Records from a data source
----------------
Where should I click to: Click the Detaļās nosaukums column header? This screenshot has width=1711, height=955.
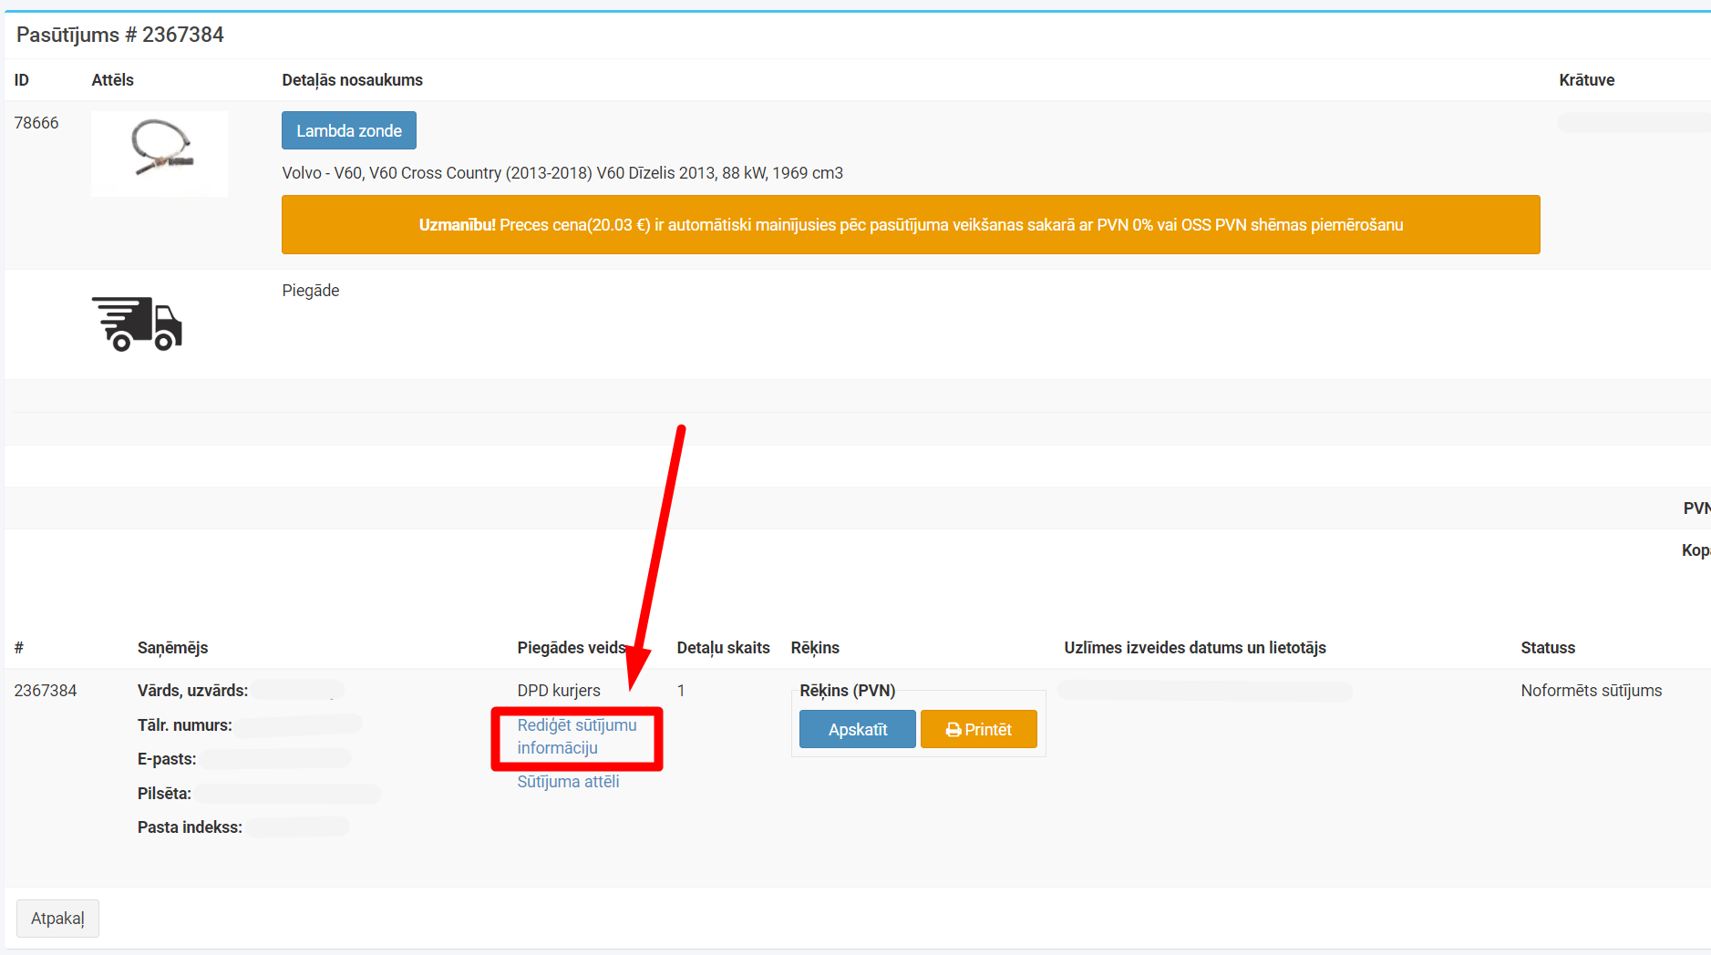click(x=352, y=80)
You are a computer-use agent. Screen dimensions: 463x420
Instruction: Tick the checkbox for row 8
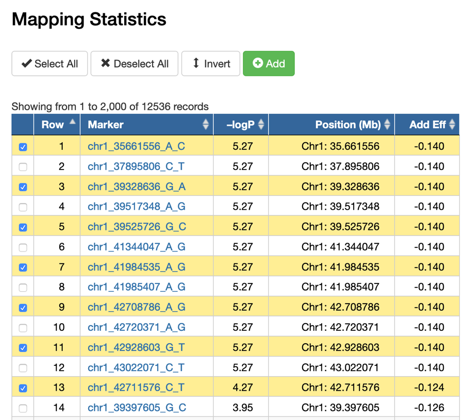tap(23, 288)
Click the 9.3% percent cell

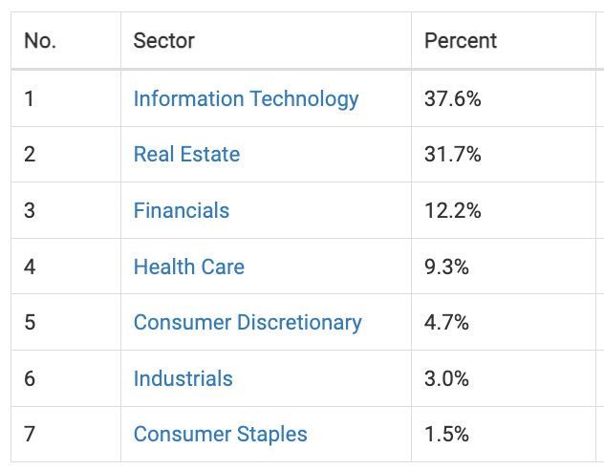pyautogui.click(x=446, y=267)
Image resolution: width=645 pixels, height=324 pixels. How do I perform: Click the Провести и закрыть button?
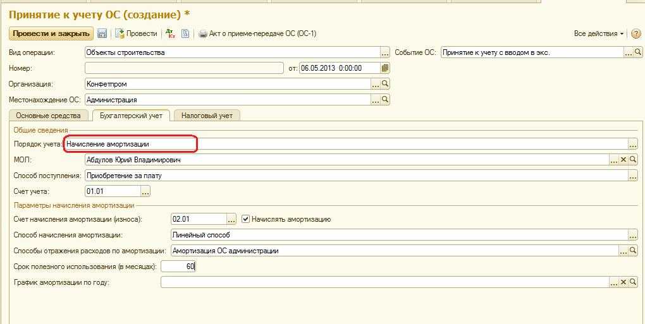click(x=51, y=33)
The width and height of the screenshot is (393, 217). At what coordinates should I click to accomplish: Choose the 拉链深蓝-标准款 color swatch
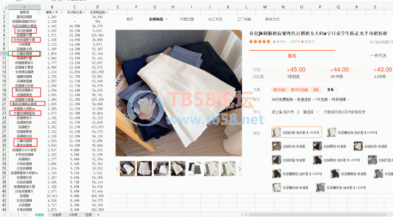[289, 160]
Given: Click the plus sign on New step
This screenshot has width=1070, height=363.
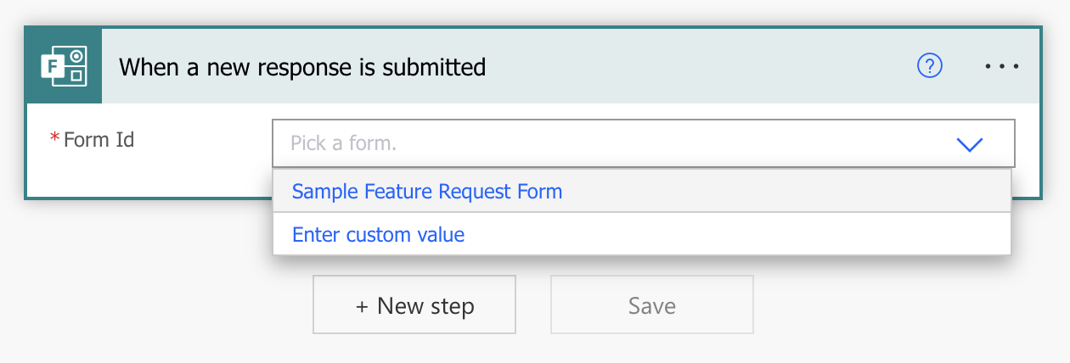Looking at the screenshot, I should click(x=362, y=306).
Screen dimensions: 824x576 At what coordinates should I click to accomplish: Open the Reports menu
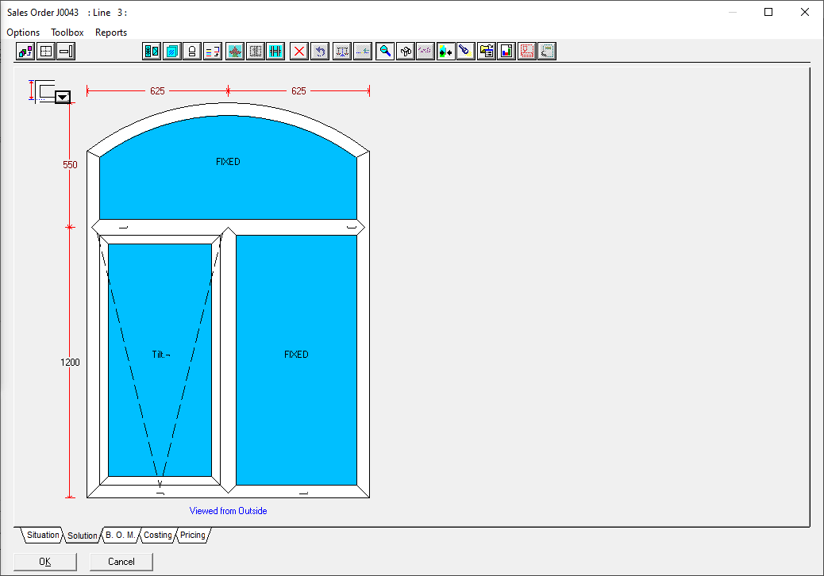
----------------
▶ [HOW TO COMPLETE THIS TASK]:
Exactly as written, print each entry, leaving all pictures out.

▶ [RESULT]:
Where should I click to: Click the Detaļās nosaukums column header? This screenshot has width=1711, height=955.
click(x=352, y=80)
You are a computer-use agent. Screen dimensions: 463x420
Instruction: Tick the checkbox for row 8
tap(23, 288)
Click the 9.3% percent cell

pyautogui.click(x=446, y=267)
Image resolution: width=645 pixels, height=324 pixels. How do I perform: Click the Провести и закрыть button?
click(x=51, y=33)
The width and height of the screenshot is (393, 217). At what coordinates should I click to accomplish: Choose the 拉链深蓝-标准款 color swatch
[289, 160]
Given: Click the plus sign on New step
This screenshot has width=1070, height=363.
Looking at the screenshot, I should click(x=362, y=306).
Screen dimensions: 824x576 At what coordinates should I click to accomplish: Open the Reports menu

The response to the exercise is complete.